Joro Walker with Western Resource Advocates said Pruitt has worked to “vilify” the agency he oversees.
“I think that the overall atmosphere is one of criticism of an agency that has done a lot to protect our health and improve public health ... to improve people’s quality of life. EPA has done tremendous things,” she said.
The administration’s perceived aversion to more regulation and efforts to loosen control could hamper EPA’s mission.
“People think ‘regulation’ is a dirty word, but regulations are a balance of economics and health,” Williams said. “We need to make sure we maintain that balance.”
The status of Utah’s non-attainment
Still, the Division of Air Quality hasn’t stopped its efforts to work with the EPA and meet federal air quality requirements. Specifically, the Wasatch Front was slapped with “serious” non-attainment status for PM 2.5 pollution last year, and it’s likely in non-attainment after the EPA approved stiffer ozone standards in 2015.

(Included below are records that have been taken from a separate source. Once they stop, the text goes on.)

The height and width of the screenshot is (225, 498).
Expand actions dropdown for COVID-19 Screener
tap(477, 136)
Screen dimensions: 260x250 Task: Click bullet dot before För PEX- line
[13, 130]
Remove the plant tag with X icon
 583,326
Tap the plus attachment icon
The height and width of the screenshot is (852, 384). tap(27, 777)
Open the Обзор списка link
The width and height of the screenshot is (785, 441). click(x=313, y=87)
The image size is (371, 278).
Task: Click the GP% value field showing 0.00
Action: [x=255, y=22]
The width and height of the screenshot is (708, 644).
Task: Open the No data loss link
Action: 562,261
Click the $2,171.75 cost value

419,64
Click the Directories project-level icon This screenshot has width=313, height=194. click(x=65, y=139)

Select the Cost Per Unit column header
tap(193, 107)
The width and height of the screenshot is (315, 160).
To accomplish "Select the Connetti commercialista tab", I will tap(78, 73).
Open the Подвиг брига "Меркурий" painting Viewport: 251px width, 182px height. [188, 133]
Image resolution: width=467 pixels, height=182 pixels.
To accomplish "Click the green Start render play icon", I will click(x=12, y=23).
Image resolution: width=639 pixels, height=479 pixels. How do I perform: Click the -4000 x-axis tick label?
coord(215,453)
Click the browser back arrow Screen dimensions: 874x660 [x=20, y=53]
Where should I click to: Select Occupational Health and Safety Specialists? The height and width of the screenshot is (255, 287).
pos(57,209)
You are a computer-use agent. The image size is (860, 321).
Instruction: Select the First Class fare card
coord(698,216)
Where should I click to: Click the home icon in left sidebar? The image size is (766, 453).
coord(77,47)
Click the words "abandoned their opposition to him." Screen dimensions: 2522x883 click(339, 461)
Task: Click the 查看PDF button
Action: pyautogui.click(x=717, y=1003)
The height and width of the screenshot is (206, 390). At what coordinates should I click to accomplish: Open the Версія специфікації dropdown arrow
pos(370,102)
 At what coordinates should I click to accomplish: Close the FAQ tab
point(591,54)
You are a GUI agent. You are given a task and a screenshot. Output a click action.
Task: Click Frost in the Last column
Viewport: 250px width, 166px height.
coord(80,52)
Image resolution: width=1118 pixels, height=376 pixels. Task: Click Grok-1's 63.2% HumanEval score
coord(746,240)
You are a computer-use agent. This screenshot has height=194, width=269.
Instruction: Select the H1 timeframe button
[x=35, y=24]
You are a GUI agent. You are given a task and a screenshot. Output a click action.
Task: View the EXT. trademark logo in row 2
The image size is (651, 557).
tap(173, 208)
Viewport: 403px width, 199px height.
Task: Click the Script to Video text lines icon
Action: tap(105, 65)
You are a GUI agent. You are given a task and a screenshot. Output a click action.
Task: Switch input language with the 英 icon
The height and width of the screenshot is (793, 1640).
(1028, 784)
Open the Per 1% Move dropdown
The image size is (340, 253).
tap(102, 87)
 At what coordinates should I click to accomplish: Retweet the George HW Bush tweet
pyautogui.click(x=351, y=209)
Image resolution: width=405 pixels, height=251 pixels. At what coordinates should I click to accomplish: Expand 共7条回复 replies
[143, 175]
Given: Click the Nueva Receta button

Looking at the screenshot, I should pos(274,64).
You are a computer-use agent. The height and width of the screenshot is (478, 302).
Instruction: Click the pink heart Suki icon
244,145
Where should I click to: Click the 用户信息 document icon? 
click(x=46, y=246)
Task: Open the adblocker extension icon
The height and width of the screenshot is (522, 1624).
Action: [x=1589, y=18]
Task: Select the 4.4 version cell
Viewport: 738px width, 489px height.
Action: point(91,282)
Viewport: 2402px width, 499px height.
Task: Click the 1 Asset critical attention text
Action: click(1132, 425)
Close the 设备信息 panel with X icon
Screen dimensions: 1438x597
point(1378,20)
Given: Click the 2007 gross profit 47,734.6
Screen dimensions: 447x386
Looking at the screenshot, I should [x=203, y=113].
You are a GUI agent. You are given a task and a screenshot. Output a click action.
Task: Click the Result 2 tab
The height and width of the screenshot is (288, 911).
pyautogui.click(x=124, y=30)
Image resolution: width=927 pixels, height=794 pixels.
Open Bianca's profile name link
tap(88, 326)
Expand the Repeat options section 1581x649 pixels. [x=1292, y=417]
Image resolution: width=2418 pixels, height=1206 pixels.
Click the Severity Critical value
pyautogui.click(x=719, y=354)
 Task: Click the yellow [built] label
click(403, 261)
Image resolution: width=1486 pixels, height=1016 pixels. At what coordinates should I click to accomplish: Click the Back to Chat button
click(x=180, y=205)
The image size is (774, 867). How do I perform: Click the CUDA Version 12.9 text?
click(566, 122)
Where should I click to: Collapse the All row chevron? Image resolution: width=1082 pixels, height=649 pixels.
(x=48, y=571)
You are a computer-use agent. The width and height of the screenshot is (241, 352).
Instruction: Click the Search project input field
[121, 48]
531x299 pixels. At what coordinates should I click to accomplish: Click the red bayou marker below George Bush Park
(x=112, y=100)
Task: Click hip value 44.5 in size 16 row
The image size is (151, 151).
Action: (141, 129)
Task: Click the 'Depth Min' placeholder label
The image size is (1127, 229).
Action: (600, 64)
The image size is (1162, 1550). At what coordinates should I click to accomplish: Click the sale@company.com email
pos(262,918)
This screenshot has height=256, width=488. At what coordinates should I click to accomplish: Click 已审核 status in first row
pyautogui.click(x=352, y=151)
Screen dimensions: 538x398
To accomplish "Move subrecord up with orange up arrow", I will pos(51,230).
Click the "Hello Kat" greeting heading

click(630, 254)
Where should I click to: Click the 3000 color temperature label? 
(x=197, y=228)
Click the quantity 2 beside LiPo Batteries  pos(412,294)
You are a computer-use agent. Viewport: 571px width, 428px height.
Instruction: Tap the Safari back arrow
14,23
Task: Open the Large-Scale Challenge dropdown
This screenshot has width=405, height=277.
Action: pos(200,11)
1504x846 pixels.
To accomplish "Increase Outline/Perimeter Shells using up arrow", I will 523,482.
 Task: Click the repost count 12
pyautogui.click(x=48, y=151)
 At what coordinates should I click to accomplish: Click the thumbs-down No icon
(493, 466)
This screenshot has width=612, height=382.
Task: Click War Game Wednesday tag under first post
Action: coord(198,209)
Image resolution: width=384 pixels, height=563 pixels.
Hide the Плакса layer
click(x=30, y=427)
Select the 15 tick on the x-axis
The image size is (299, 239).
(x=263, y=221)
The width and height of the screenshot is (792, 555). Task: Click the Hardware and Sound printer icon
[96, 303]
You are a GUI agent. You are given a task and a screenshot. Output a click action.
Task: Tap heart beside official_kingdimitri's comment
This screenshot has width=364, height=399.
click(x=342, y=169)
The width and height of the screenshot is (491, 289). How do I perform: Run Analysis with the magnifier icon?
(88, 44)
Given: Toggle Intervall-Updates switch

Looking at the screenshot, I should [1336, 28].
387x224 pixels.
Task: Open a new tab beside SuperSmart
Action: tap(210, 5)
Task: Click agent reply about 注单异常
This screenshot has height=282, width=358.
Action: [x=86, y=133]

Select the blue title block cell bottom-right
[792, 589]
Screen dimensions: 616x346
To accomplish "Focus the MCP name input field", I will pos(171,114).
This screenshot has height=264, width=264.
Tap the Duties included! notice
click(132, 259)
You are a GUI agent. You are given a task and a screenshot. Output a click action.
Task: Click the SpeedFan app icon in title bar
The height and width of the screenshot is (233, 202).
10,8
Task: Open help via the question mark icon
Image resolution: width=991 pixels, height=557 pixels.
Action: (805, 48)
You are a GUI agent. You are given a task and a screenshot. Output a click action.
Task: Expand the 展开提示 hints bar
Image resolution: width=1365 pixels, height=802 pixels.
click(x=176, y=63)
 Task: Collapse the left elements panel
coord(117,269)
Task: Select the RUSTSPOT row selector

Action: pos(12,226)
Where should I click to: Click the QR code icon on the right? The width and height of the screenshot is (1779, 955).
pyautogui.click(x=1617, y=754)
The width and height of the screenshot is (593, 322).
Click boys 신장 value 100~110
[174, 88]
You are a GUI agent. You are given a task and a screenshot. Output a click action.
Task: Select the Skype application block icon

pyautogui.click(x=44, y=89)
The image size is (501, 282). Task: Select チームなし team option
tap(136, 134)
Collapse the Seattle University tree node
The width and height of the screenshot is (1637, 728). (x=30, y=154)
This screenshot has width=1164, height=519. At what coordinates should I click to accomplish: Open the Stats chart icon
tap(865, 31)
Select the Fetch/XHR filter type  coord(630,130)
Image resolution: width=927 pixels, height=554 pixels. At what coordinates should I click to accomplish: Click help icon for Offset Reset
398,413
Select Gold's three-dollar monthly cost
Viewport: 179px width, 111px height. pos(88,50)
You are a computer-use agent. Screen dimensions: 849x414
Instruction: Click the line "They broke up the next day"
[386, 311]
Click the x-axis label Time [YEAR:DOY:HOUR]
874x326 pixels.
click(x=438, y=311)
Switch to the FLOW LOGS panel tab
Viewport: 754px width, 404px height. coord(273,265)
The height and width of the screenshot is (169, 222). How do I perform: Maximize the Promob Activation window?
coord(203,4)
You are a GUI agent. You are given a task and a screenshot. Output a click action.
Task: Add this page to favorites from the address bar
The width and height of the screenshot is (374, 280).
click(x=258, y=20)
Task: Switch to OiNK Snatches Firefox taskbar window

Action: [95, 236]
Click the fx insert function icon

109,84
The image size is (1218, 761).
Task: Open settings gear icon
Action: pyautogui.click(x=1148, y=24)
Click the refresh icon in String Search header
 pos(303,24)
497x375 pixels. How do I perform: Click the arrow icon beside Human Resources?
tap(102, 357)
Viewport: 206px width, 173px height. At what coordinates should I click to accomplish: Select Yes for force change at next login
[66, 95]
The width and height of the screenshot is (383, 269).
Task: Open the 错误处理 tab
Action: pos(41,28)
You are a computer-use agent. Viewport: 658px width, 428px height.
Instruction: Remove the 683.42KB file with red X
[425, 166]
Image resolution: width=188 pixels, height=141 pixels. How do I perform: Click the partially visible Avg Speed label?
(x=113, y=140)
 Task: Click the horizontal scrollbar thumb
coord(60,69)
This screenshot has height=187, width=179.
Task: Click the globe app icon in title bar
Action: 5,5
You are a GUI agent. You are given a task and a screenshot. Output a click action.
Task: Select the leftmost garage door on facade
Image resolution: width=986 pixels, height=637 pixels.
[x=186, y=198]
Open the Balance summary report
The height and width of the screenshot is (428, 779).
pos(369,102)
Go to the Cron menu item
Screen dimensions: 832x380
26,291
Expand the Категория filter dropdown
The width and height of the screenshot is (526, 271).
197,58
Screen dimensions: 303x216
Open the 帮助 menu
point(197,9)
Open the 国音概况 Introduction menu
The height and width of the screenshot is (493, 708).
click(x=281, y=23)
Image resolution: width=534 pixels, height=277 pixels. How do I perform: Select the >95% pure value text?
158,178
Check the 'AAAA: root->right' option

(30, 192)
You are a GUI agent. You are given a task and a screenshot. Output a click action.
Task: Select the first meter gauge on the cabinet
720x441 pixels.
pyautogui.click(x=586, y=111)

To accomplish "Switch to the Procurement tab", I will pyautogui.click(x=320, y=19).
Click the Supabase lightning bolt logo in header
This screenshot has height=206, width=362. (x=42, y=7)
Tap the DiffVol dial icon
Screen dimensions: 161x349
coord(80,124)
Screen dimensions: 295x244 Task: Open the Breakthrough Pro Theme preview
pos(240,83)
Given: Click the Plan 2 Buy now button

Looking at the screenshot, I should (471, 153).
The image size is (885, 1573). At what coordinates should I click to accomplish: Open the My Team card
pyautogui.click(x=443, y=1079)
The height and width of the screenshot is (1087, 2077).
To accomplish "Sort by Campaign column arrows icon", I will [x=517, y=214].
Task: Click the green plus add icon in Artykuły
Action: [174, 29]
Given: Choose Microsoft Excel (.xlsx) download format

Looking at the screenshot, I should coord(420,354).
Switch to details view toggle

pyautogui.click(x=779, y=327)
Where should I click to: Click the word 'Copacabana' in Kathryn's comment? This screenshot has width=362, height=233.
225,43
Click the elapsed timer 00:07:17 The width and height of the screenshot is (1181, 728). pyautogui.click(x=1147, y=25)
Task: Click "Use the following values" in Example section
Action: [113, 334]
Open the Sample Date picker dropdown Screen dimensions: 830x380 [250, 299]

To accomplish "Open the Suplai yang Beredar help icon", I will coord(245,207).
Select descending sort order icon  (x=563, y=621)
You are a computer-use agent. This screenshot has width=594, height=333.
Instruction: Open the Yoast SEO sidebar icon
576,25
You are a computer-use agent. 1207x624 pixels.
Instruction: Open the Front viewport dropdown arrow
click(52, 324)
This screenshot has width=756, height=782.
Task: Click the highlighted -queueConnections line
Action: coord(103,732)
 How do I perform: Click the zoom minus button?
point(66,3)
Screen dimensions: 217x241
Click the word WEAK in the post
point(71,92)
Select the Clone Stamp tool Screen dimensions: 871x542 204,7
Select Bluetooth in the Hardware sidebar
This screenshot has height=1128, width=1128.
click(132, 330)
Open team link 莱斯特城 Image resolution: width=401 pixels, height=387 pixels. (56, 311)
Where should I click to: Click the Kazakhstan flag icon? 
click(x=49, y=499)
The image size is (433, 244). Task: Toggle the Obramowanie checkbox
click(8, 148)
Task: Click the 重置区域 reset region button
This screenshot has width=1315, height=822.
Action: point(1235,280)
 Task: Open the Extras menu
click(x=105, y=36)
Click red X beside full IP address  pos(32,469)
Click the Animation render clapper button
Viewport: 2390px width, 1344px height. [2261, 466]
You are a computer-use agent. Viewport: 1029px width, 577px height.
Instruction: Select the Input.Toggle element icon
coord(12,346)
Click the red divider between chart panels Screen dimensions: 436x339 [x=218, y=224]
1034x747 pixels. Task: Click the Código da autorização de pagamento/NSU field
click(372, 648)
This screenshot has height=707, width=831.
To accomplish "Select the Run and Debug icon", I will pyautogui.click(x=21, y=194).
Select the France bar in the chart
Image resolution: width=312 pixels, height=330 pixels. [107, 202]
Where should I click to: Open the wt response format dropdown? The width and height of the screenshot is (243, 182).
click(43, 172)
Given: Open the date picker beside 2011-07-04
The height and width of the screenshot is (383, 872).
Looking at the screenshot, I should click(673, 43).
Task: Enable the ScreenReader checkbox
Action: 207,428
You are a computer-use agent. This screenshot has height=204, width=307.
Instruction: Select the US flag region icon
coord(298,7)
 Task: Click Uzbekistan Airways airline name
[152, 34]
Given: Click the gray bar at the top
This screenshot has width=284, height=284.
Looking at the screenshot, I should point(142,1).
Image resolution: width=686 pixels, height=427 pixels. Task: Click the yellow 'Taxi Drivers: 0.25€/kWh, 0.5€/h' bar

That’s why McNeill says he’s relieved to have a new administration that’s flexible.
He said Utah’s non-attainment areas for fine particulate pollution met federal standards in 2014, 2015, 2016 and 2017 — right after being declared in serious non-attainment.
New EPA staff, however, are willing to work with his division, McNeill said. Although the state had a deadline to submit a State Implementation Plan detailing ways to address its serious non-attainment, those federal officials allowed the deadline to pass and are giving the air quality department time to develop solutions, particularly as new air quality standards are being challenged, reviewed and rewritten.
“The old administration was afraid to admit success,” McNeill said. “They were always looking for a way to say it failed. The new guys are looking for ways to say ‘success.’”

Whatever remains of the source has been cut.